Young Cecil’s agemate Robert Devereux, second earl of Essex (1565–1601) was likewise scholarly. “According to a report of November 1576, Essex showed great promise: ‘he can expresse his mind in Latin & French as well as in Englishe, verie curteus and modest, rather disposed to heare than to aunswer, given greatly to learning...’”8 Compare that evaluation, if you will, with Nowell’s letter of resignation. Was there nothing he could find to praise in his late pupil? Penmanship? At twelve, Essex went up to Trinity College, Cambridge, where he earned a nobleman’s M.A. “Essex’s studies at Cambridge nourished his propensity towards ‘bookishnesse’ ... and made him almost as eager for the company of scholars as for the company of soldiers.”

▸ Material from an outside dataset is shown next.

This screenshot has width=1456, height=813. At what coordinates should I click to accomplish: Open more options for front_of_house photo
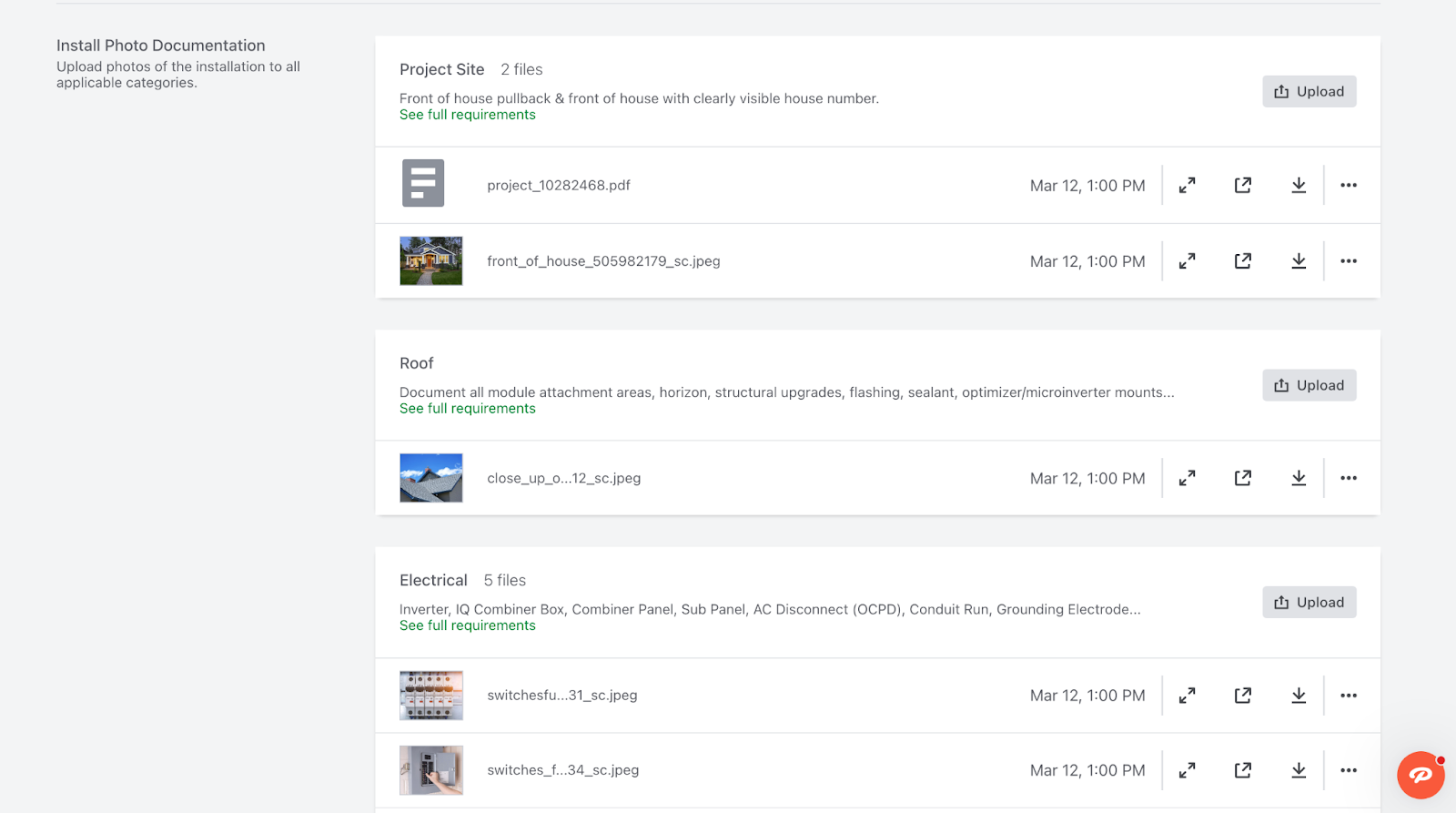(x=1348, y=261)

At the age of twelve in the autumn of 1585, Henry Wriothesley, third earl of Southampton was admitted to St John’s College, Cambridge, where his education “focused on theology, ethics, and the oral and written presentation of arguments.” Two of his Latin themes, written at thirteen, survive. “He quotes Cicero on youth’s need for more freedom and on the wisdom of letting desire and passion sometimes ‘triumph over reason.’” Set that side by side with Oxford’s schoolboy French: yet again, de Vere lags.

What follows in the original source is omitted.